Course date

7 July - 18 July, 2003
Application deadline:
15 February, 2003
Course Director(s): 

Judit Frigyesi

Bar-Ilan University, Department of Music, Ramat-Gan, Israel
Course Faculty: 

Michael Beckerman

New York University, Arts and Science, Music, New York, United States of America

Walter Feldman

Jewish Music Research Center, Jerusalem, Israel

Ruth HaCohen (Princzower)

Hebrew University of Jerusalem, Musicology, Jerusalem, Israel

Jaroslav Mihule

Charles University, Prague, Czech Republic

The purpose of this course is threefold. First, it explores the potential of music to articulate personal and group responses to problems of society. Second, it will articulate some of the special problems of the twentieth century as they manifest in music. Third, it will place the musical culture of Eastern Europe within the European cultural milieu by showing the ways in which it reflected both the common anxieties of European art and the particular problems of the region.
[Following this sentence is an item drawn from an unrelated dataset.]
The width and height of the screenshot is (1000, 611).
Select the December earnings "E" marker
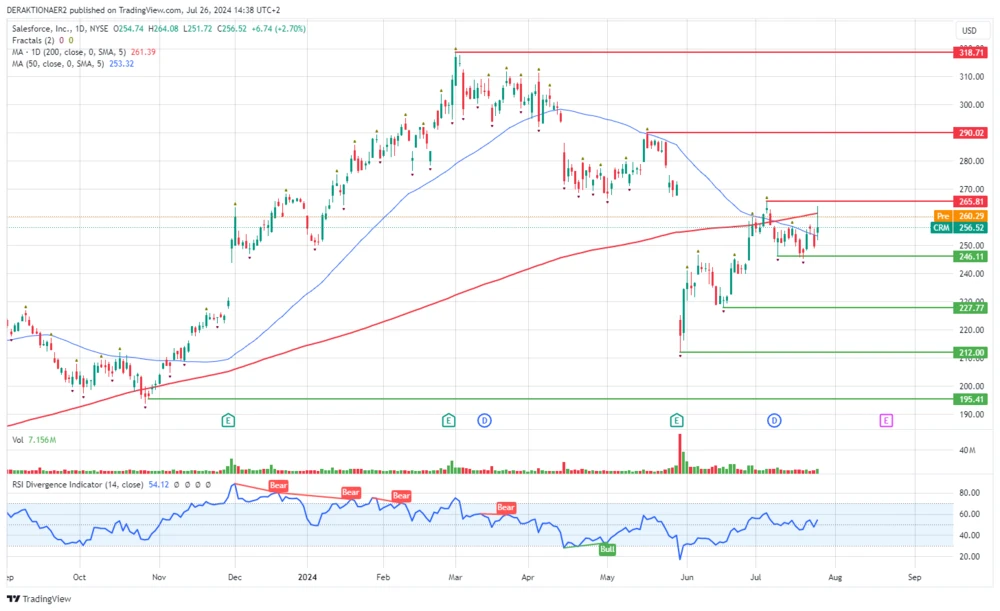(x=228, y=420)
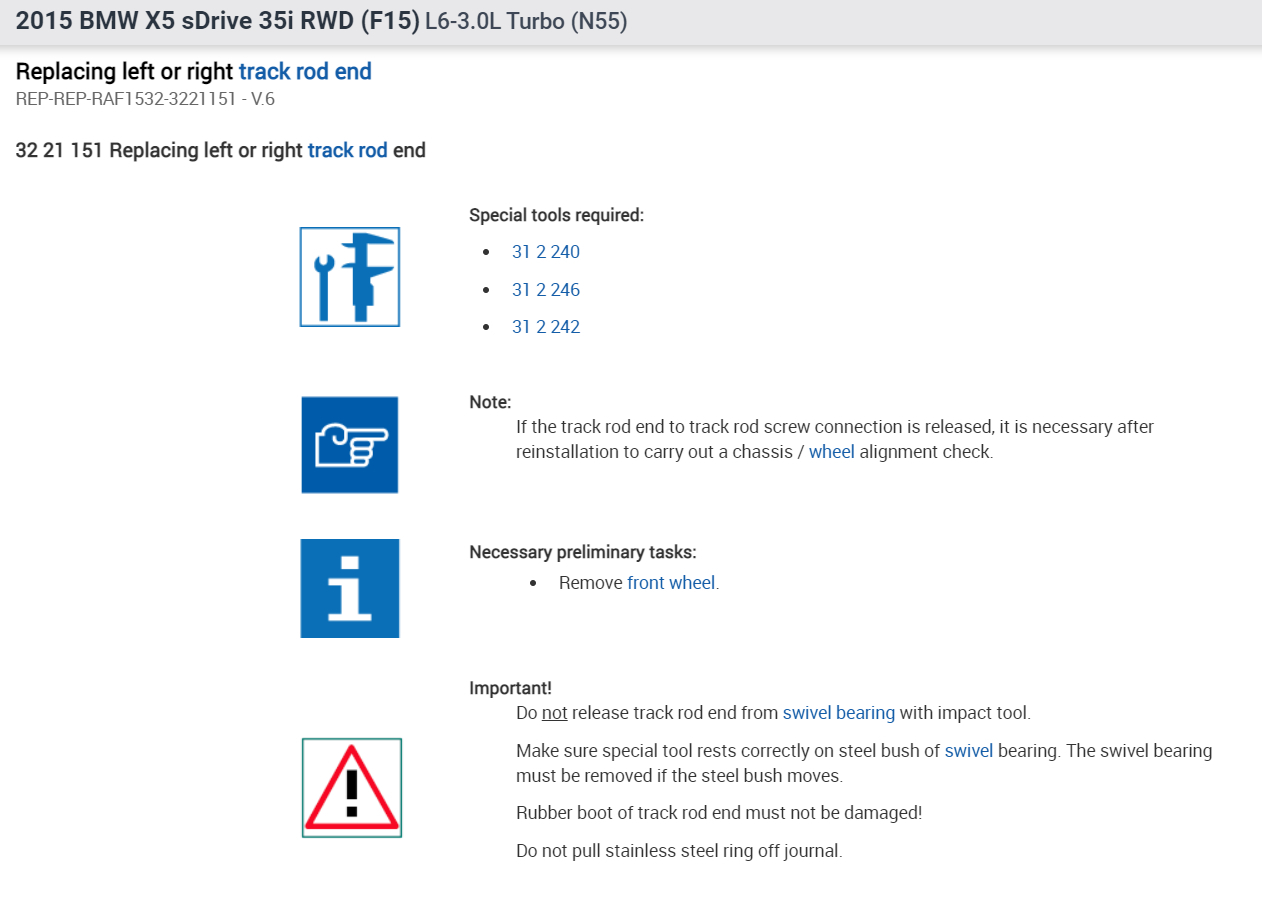
Task: Click the pointing hand note icon
Action: 350,445
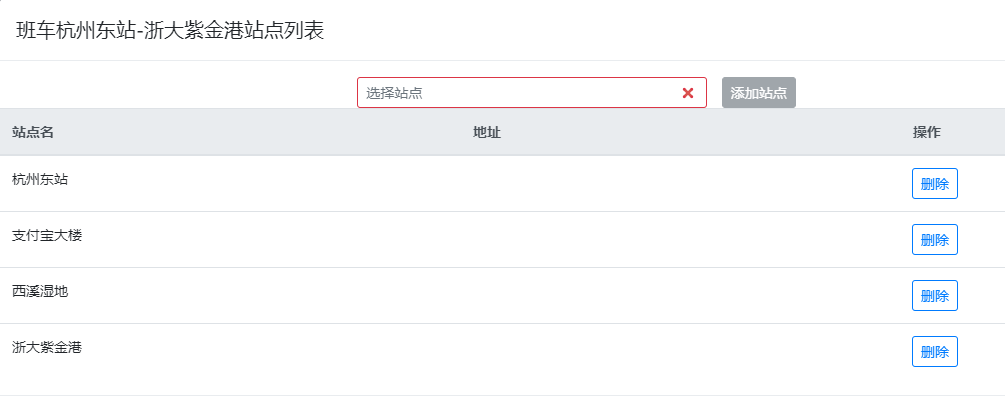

Two units of the course will present general problems of music, the first one dealing with nationalism and the second one with the tension between individual and communal expression/demands. The remaining three units will discuss these and other problems in their relation to three countries: the Czech Republic, Turkey and Hungary. In the course of the twentieth century, these countries went through a series of changing self definitions, which in the case of Hungary and Turkey involved also the transition from an imperial statehood-identity to a definition of nation that was based on (real or imagined) ethnic unity. In the case of all of these countries the relation with "Europe" (as an imaginary cultural entity) played a major role. All these issues influenced and were played out in the domain of culture. They manifested themselves in the policy making of music as a social activity as well as in the personal responses of composers and public regarding musical style.